When I speak to some founders, their guilt about delegating or taking time out of the business is palpable.

They make up all sorts of disabling narratives about why this is impossible, unfounded, or unrealistic—at least for their ‘unique’ situation:

“If you’re not driving the team every day, you’ll send the wrong message” “The team aren’t strong enough without your support” “Taking time out of the business is self-indulgent” “If your investors find out you have free time, they’d fire you instantly” “All your long-term priorities can wait, there’s urgent stuff to be done”
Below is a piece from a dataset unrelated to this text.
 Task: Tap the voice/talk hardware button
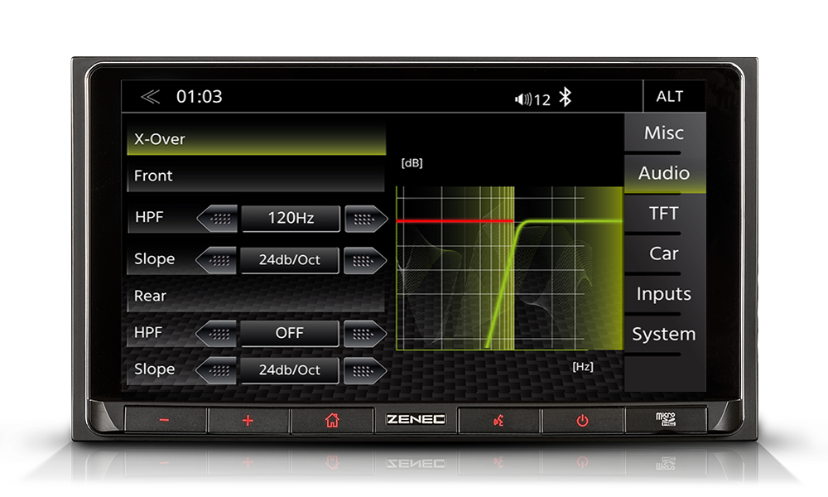(x=498, y=421)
This is fear talking. It’s the invisible force that keeps you trapped in your current setup. In order to begin to overcome this fear, you’ll need to balance any unhelpful narrative that comes up with a more realistic (and kind) interpretation:

“The clarity, accountability and direction you provide the team sends the right message” “If a teammate isn’t strong enough, they can’t be on the team—and that’s your priority” “Taking time out of the business can provide you with valuable perspective” “Your investors aren’t interested in time spent, they are interested in outcomes” “There’ll always be urgent stuff, so starting on your long-term priorities is now or never”

You’ll often hear about the need for business owners to spend time ‘on’ the business. However, the only way to not work ‘in’ the business 24/7 is to work on yourself first.

Making your time count

If you want to reduce the amount of time you spend with the team, you need to make sure you're focused on the right things. Here are three pieces of advice to ensure your time with the team is put to best use:

1. Own Your Team Meetings

In contrast to 1-1s which serve your report’s needs, team meetings are there to serve yours.

When the team meeting serves you, you can serve the team—by providing the accountability, clarity and direction they need.

If you aren’t entirely satisfied by your team meeting, change it. No-one else will. At the end of the meeting, you should have the information you need to run the business effectively.

2. Set Up Accountability Structures

In its purest form accountability is ‘an ability to account for what’s happened’. Under this definition, any structure that provokes a leader to reflect and make commitments is a form of accountability.

Team retros, data reports and presentations can amplify the effects of accountability, even if you’re not there. CEOs often worry that data might take too long to collect… but that’s not your priority, it’s your team’s.

3. Hunt for Elevator Moments

‘Elevator Moments’ are the biggest impact a CEO can have in a meeting. These are the moments where the CEO helps their leaders to step out of the details and see the bigger picture.

“Let’s remind ourselves about what we’re really trying to achieve here…”

The interaction may take less than a minute, but has a greater impact than all the discussions about details and problems.

CEOs uniquely have the context to be able to do this, and spending time out of the business only makes this easier.

The door is already open

“The freedom we seek is always available”– Bruce Tift, author of Already Free

If you’re unhappy in your role, or you feel like you’re not growing as you could be, you’re probably spending 80% of your time in the wrong place. If you’re too loyal to the things that made you successful in the past, you can eventually become imprisoned by them.

By clarifying your long-term priorities and acting on them now, you can achieve far more than you ever imagined. You can become the leader you aspire to be sooner, deliver more results for your company, and enjoy the free time you so desperately desire.

The door is open. There’s no ball and chain. You’re already free.